▶ FRAGMENTO DEL DOCUMENTO

◇ ◇ ◇ ◇ ◇

En el alma de las tinieblas

Estoy convencido de que Grupo salvaje (The Wild Bunch, 1969) jamás habría existido tal como la conocemos hoy sin la presencia tras la cámara de Sam Peckinpah, pero también creo que sin algunos antecedentes ajenos a la fuerte personalidad de su autor el western no habría evolucionado hasta la muy clásica modernidad que este género en particular y el cine americano en general alcanzaron en los años setenta.

Muchos títulos anunciaron la llegada del salvajismo y la desmitificación de los arquetipos clásicos del cine del oeste, pero si hay dos que se han impuesto en mi instintiva percepción de ese cambio esos son Llegaron a Cordura (They Came to Cordura, 1959) de Robert Rossen y Río Conchos (Rio Conchos, 1964) de Gordon Douglas.

El film de Rossen es una reflexión nihilista, cruda y sin concesiones acerca de la cobardía y la mezquindad que anidan en el alma de cualquier hombre por mucho que el heroísmo haga alguna vez acto de presencia en su vida. Si, como me pasó a mí, uno descubre el film después de haber visto el de Peckinpah, sorprende su estética, que Sam reprodujo hasta el más mínimo detalle en la inolvidable secuencia inicial de su obra maestra antes de llevar a sus protagonistas por derroteros muy diferentes de los que recorre el grupo no menos salvaje de Rossen. Pero el espíritu de Peckinpah se respira mucho más en las luces y los horizontes cortantes de un paisaje poblado por las almas en sombra que retrata Gordon Douglas en una película que parece más obra del viejo Samuel que los dos largos que este rodó en esa misma época, Duelo en la alta sierra (Ride the High Country, 1962) y Mayor Dundee (Major Dundee, 1965), deudores aún de un clasicismo formal y narrativo más ortodoxo que el que animó al maestro Douglas cuando decidió romper moldes. Sin embargo, no debería sorprendernos esa lucidez tan avanzada con respecto al cine de su tiempo si exploramos un poco la obra de este cineasta admirable, hoy arrinconado en un desván por la desmemoria de este mundo desagradecido.

◇ ◇ ◇ ◇ ◇

▶ EXTRACTOS DE DATOS
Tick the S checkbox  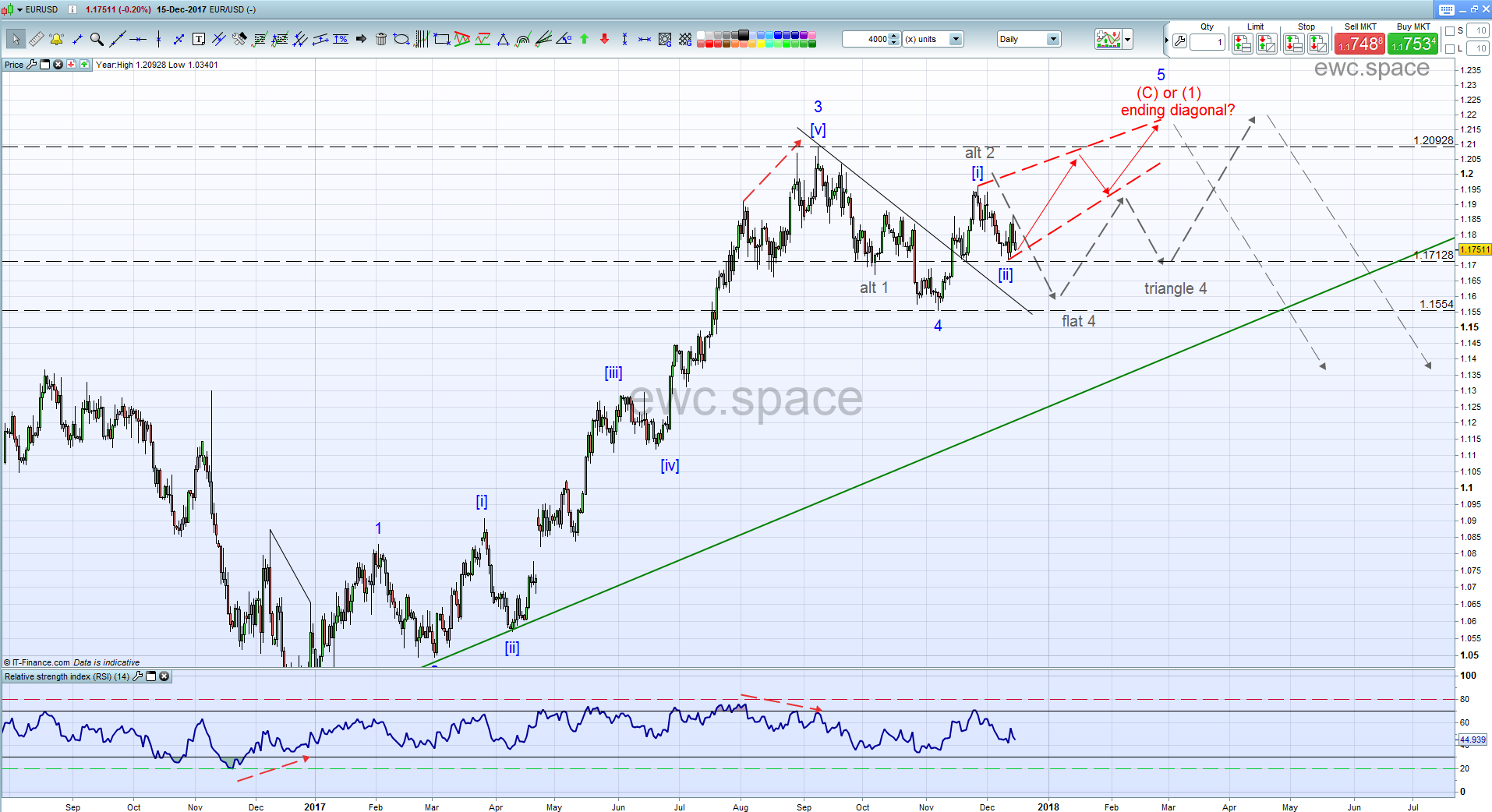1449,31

◇ ◇ ◇ ◇ ◇

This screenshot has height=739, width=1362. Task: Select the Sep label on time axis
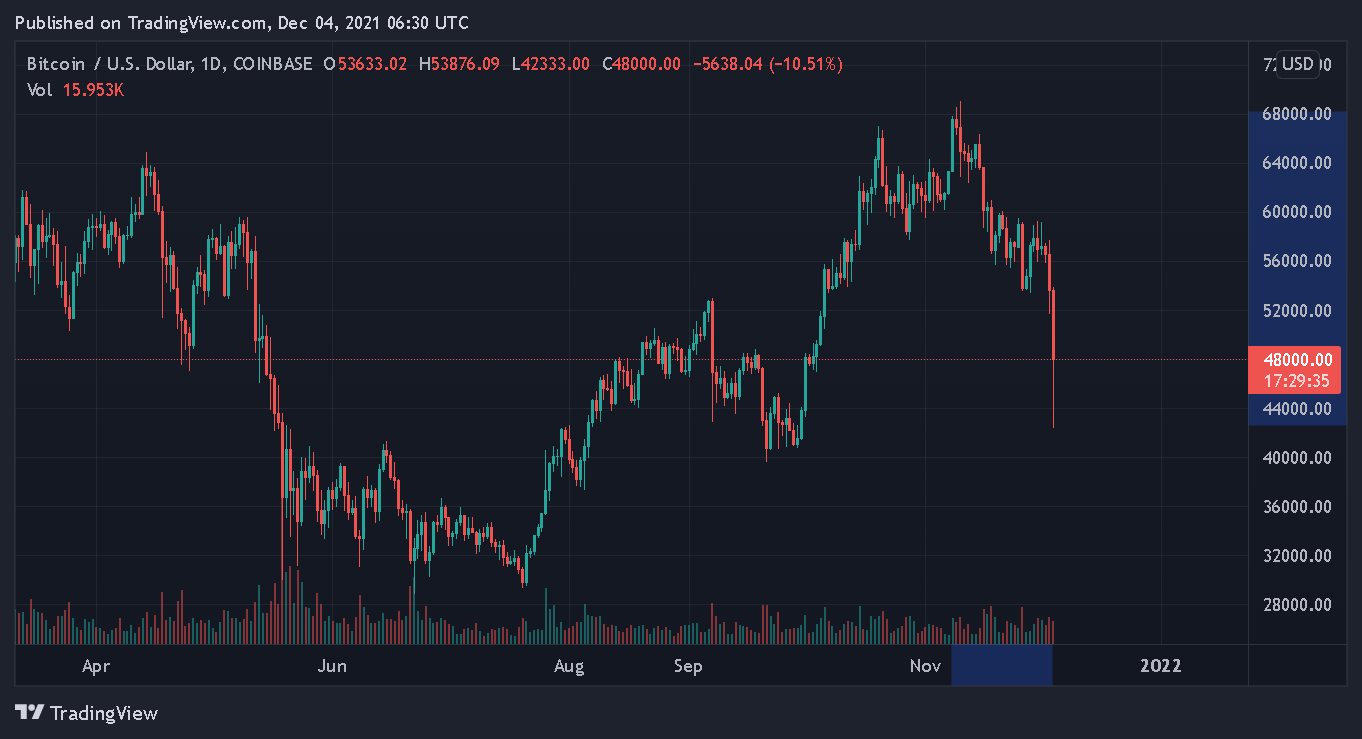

◇ ◇ ◇ ◇ ◇

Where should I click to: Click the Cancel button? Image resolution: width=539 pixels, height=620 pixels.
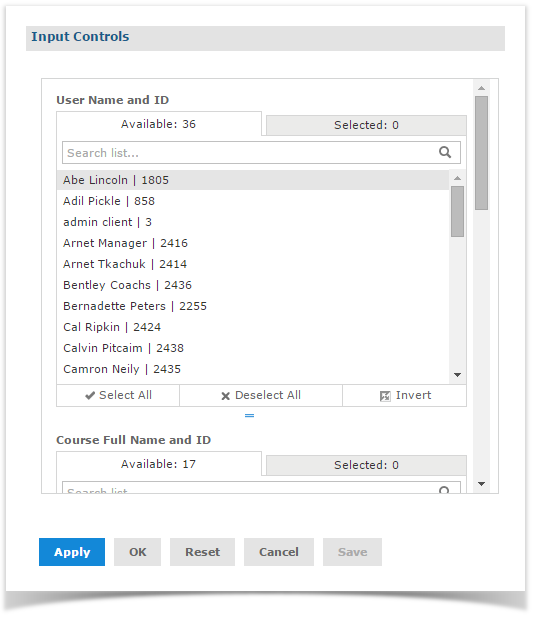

◇ ◇ ◇ ◇ ◇

Reescribe el fragmento del documento empezando por "Estoy convencido de" y siguiendo hasta "de Gordon Douglas.", con "cine del oeste" en lugar de "western".

Estoy convencido de que Grupo salvaje (The Wild Bunch, 1969) jamás habría existido tal como la conocemos hoy sin la presencia tras la cámara de Sam Peckinpah, pero también creo que sin algunos antecedentes ajenos a la fuerte personalidad de su autor el cine del oeste no habría evolucionado hasta la muy clásica modernidad que este género en particular y el cine americano en general alcanzaron en los años setenta.

Muchos títulos anunciaron la llegada del salvajismo y la desmitificación de los arquetipos clásicos del cine del oeste, pero si hay dos que se han impuesto en mi instintiva percepción de ese cambio esos son Llegaron a Cordura (They Came to Cordura, 1959) de Robert Rossen y Río Conchos (Rio Conchos, 1964) de Gordon Douglas.